In this Supplemental Prospectus, the "Bonds" collectively refers to the HAVI04 Bonds and the HAVI07 Bonds.
The Continued Listing of the Bonds is expected to commence on or around 8 July 2020.
THIS DOCUMENT IS A SUPPLEMENT TO THE LISTING PROSPECTUS FOR THE BONDS ALREADY ISSUED BY HAVILA SHIPPING AND DOES NOT CONSTITUTE AN OFFER OR SOLICITATION TO BUY, SUBSCRIBE OR SELL THE SECURITIES DESCRIBED HEREIN. NO SECURITIES ARE BEING OFFERED OR SOLD PURSUANT TO THIS PROSPECTUS IN ANY JURISDICTION.
Investing in the Company involves a high degree of risk. Prospective investors should read the entire Prospectus and this Supplemental Prospectus and, in particular, Section 2 "Risk factors" beginning on page 11 of the Prospectus when considering an investment in the Company.
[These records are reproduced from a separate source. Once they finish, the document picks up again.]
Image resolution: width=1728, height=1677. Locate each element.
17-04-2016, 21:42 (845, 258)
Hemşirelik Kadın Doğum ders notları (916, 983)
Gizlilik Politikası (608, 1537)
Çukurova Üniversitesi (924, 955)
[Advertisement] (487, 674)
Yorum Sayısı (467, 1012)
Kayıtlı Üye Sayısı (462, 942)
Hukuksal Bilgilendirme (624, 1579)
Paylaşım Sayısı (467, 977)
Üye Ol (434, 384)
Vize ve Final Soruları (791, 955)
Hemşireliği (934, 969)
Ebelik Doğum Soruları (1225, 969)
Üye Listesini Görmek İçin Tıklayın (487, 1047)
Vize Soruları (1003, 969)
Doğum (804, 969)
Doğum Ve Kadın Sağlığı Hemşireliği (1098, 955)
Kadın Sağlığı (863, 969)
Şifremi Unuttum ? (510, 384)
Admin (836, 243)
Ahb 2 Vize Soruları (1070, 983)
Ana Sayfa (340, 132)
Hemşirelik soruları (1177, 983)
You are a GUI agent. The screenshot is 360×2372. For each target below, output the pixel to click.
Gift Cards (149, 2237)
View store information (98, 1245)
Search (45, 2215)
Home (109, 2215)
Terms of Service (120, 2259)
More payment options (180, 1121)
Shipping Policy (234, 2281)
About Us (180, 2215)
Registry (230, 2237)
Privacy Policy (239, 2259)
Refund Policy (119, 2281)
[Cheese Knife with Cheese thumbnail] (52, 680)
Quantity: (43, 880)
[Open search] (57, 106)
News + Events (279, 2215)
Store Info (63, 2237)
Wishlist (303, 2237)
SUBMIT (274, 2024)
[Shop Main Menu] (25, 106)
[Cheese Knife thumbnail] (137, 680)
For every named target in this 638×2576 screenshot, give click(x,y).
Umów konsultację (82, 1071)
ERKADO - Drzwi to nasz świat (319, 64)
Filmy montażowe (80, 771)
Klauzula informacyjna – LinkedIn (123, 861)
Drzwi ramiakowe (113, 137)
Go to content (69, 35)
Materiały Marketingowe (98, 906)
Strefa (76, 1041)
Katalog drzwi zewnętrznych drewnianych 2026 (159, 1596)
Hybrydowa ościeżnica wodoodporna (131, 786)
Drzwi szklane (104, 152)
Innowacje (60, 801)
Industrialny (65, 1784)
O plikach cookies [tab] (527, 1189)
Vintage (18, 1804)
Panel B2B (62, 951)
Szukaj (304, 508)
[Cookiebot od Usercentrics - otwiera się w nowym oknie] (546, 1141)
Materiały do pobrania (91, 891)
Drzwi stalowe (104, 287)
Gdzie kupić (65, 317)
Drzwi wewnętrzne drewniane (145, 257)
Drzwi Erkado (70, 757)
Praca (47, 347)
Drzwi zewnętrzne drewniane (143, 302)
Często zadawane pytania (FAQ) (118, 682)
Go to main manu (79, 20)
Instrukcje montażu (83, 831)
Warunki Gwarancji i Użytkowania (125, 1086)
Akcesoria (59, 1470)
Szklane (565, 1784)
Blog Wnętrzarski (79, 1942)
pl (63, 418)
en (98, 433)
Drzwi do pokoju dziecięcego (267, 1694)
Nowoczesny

Information in the Prospectus shall still apply unless and then only to the extent it has not been amended, supplemented or deleted by this Supplemental Prospectus. Please refer to "Important Information", beginning on page 2.

3 July 2020
This Supplemental Prospectus constitutes a supplement to the Prospectus. The information included herein is to be considered as an integral part of the Prospectus and (i) supersedes information originally contained in the Prospectus to the extent inconsistent with such information and (ii) supplements information originally contained in the Prospectus so that any statement contained therein will be deemed to be modified to the extent that a statement in this Supplemental Prospectus modifies such statement. This Supplemental Prospectus must be read together with the Prospectus and as part of the basis for any decision of investment in the Bonds. Unless explicitly stated otherwise, capitalised terms and expressions used herein shall have the meaning ascribed to such terms in the Prospectus, see Section 12 "Definitions and Glossary of Terms" of the Prospectus.
This Supplemental Prospectus is part of an EEA prospectus and has been prepared to comply with the Norwegian Securities Trading Act of 29 June 2007 no. 75 (as amended) (the "Norwegian Securities Trading Act") and related secondary legislation, including Regulation (EU) 2017/1129 of the European Parliament and of the Council of 14 June 2017 on the prospectus to be published when securities are offered to the public or admitted to trading on a regulated market, and repealing Directive 2014/71/EC1, as amended, and as implemented in Norway in accordance with Section 7-1 of the Norwegian Securities Trading Act (the "EU Prospectus Regulation"). This Supplemental Prospectus has been prepared solely in the English language.
The Company has engaged Arctic Securities AS (the "Manager") as Manager in connection with the Restructuring and the Continued Listing.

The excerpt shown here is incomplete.